Once is more than enough
Baar Baar Dekho
Genre: Romantic Drama
Director: Nitya Mehra
Cast: Katrina Kaif, Sidharth Malhotra, Sarika, Ram Kapoor
Being screened at QFX Cinemas
A promising storyline, beautiful setting, and some good-looking actors — Baar Baar Dekho boasts of some promising elements. Yet the venture of debutant director Nitya Mehra fails to manipulate those elements, thus creating a very boring flick.
It is the story of two childhood friends — Mathematics professor Jai (Sidharth Malhotra) and artist Diya (Katrina Kaif). One day Diya proposes marriage to Jai, he accepts. But a day before the wedding, Jai, who wants to focus on his career, has a fight with Diya as he is not ready for marriage. Diya leaves him promising never to come back. After drinking a bottle of champagne, Jai falls asleep, only to wake up in Thailand. He finds that he is there on his honeymoon with Diya and he’s been married for 10 days. Yet, Jai has no memory of the past 10 days. Since then, every time he goes to sleep, he wakes up in a different time and place of future — only to see lots of ups and downs in his life.
The director struggles to narrate the film — the film is okay in the first-half, but as Jai’s time travel begins, the film falls apart. It tests your patience — by the time the suspense is revealed, you are so restless that you won’t even care about it.
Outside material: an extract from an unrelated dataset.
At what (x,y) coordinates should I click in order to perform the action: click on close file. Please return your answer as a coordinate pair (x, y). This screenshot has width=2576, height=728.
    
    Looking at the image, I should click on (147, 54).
Even the suspense is nothing worth waiting for. In such a boring execution, Baar Baar Dekho even tries to lecture you at one point, and it’s quite annoying! A slow and confusing screenplay, average dialogues and moments of forced comedy are its drawbacks.
And the lead actors can’t contribute anything especial — Kaif and Malhotra are both fitter and hotter, and that is all. Though Malhotra has most screen space in the film, he is average in the role of a young man. And the older version of him is not convincing enough. Kaif as always can’t emote — her abs would draw more attention than acting!
Supporting cast are entertaining — Ram Kapoor as Diya’s father gives you a chance for the occasional laugh. Sarika in the role of Jai’s mother is good.
One of the few good things in the film is its music — while the track Kaala Chasma is already a hit, other tracks are also okay. And cinematography in praiseworthy too — the scenes in Thailand and Galsgow captured by cinematographer Ravi K Chandran are beautiful.
If you are able to tolerate this film in the theatres for once, it is more than enough!